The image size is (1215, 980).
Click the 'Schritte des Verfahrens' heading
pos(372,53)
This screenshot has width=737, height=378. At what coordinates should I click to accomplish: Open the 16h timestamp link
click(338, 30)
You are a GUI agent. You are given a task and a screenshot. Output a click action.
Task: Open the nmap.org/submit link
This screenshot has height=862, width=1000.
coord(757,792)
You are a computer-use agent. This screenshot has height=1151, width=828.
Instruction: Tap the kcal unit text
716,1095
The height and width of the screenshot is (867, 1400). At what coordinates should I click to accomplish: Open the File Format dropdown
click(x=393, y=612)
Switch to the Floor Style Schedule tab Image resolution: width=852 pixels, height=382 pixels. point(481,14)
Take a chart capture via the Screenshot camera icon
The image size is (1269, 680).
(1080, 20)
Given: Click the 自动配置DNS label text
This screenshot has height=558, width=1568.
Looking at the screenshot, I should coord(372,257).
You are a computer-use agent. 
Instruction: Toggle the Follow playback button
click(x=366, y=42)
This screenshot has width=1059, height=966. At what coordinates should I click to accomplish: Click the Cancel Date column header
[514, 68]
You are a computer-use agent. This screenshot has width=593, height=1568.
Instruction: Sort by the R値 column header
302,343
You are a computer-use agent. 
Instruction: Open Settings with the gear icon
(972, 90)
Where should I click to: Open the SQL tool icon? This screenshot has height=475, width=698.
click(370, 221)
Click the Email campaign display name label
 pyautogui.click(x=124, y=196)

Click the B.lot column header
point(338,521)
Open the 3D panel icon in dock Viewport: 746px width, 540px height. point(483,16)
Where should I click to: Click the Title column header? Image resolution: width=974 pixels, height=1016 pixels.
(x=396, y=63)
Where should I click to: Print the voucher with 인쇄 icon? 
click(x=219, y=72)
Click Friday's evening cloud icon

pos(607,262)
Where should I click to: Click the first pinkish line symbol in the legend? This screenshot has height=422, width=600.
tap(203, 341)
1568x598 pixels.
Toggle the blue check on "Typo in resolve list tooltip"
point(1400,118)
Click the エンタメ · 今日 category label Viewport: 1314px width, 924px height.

☆ ☆ ☆ ☆ ☆

## [Task prompt]
The reply should consist solely of the lines above from the one that has "Instruction: Sort by the R値 column header" through the one that has "Open the 3D", reproduced exactly.

## [Exercise answer]
Instruction: Sort by the R値 column header
302,343
You are a computer-use agent. 
Instruction: Open Settings with the gear icon
(972, 90)
Where should I click to: Open the SQL tool icon? This screenshot has height=475, width=698.
click(370, 221)
Click the Email campaign display name label
 pyautogui.click(x=124, y=196)

Click the B.lot column header
point(338,521)
Open the 3D panel icon in dock Viewport: 746px width, 540px height. point(483,16)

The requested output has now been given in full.